Stellen Sie Kragenspeck und zu starkes Make-up an den Pranger, weisen Sie unerschrocken auf den nötigen Gebrauch von „Head and Shoulders“ hin, prüfen Sie Socken auf Duftnote und Verschmutzungsgrad (diese, zugegeben, etwas niedrige Aufgabe könnte man eventuell auch an einen Praktikanten oder willigen Lega-Abgeordneten auslagern), fordern Sie zu regelmäßigem Zähneputzen und Friseurbesuchen auf (Stichproben!), weisen Sie auf die Vorteile sauberer Unterwäsche hin (von einer Kontrolle der selbigen würde ich aus Gründen des Selbstschutzes und der Gefahr, Opfer von physischer Gewalt zu werden, abraten, belassen Sie es hier bei bona fide), bekritteln Sie gnadenlos aus der Mode gekommene, schlecht sitzende Anzüge und waghalsige Krawatten, die zu kurz oder zu lang sind, und weiten Sie Ihre rühmliche Knigge-Herrschaft natürlich auch auf das Verhalten der werten Abgeordneten aus: Hantieren sie mit dem Handy, während jemand spricht? Fallen sie einander ungehobelt ins Wort? Treten sie unangemessen oft aus, womöglich gar nicht, um einem dringenden Bedürfnis nachzukommen? Bedienen sie sich einer dem Hohen Haus angemessenen Ausdrucksweise (gepflegte Hochsprache in beiden Landessprachen!), sitzen sie aufrecht und aufmerksam in den Bänken oder lümmeln sie flegelhaft darin herum?

 

All das, werter Herr Noggler, gilt es nun im Auge zu behalten, da Sie Ihren Kreuzzug gegen die Liederlichkeit begonnen haben, und es ist kein leichter angesichts der Fülle an Umständen, die es nun zu observieren gilt neben Ihren eigentlichen Amtsgeschäften, aber seien Sie unbesorgt: Sie schlappen das! Sie könnten ja die allergrößte, am meisten Unbehagen und Abscheu hervorrufende  Unangemessenheit als Erstes bekämpfen, nämlich, dass Ihre Partei eine Koalition mit einer Vereinigung eingegangen ist, deren Anführer mit seinen sexistischen, rassistischen und menschenverachtenden Äußerungen ein Ausmaß an Garstigkeit und Würdelosigkeit erreicht, dass ein entblößter Frauenfuß, mag er auch eventuell verschwitzt und behornhautet und vielleicht sogar behühneraugt sein, dagegen so verlockend wie ein Eis am Stil an einem Lidotag wirkt.
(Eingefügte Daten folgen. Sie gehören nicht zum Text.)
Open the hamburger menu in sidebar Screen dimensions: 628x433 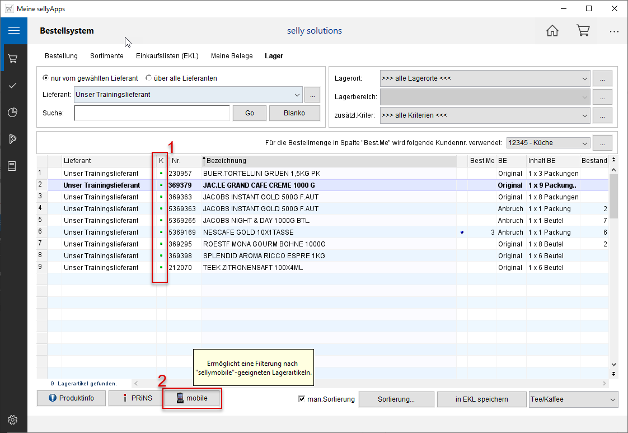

Bedenken Sie dies, Herr Noggler, bevor Sie das nächste Mal rügen: Es könnte alles noch viel, viel schlimmer sein.

Zudem präsentiert sich „Il Capitano“ auch optisch nicht immer seines Amtes als Innenminister entsprechend: Stichwort „Unterhose“, Stichwort „Kauen mit offenem Mund“, Stichwort „Stinkefinger“. Mit den entsprechenden Bildern möchte ich Sie an dieser Stelle nicht behelligen. Bedenken Sie dies, Herr Noggler, bevor Sie das nächste Mal rügen: Es könnte alles noch viel, viel schlimmer sein. Und falls Ihre Rüge einem Gefühl des, sagen wir, Neides entsprang, der absolut nachzuvollziehen ist, da die Herren in Anzügen und langen Hemden sowie geschlossenen Schuhen schweigend in ihrem Saft gären müssen, während sich die Damen fröhlich in leichte Sommerkleider und luftiges Schuhwerk hüllen: Machen Sie etwas dagegen! Die Sommer werden nur noch heißer, handeln Sie nachhaltig und schonen Sie die Klimaanlage, indem Sie die offenbar in der Eiszeit erdachte Kleiderordnung über den Haufen schmeißen und sich an Ländern orientieren, in denen man sich längst mit der Hitze arrangiert hat und trotzdem ordentlich aussieht: Die Kurta etwa ist kleidsam, luftig und bequem, kaschiert etwaige Figurprobleme und kann, aus edlen Materialien hergestellt und prunkvoll bestickt, durchaus der Eleganz des Amtes gerecht werden. Dazu ein paar Flipflops von YSL, bei deren Preis wohl niemand auf die Idee käme, sie als Badeciabatte zu bezeichnen, und schon sitzt auch Mann gut gekleidet und gutgelaunt im Landtag. Denn, geben Sie zu, liebe LeserInnen, haben Sie nicht an Lebensqualität gewonnen, seit Sie sich vor etwa 7.500 Zeichen Ihrer Schuhe entledigt haben? Gönnen wir es doch auch unseren Abgeordneten, bevor sie sommers vollends schlappmachen.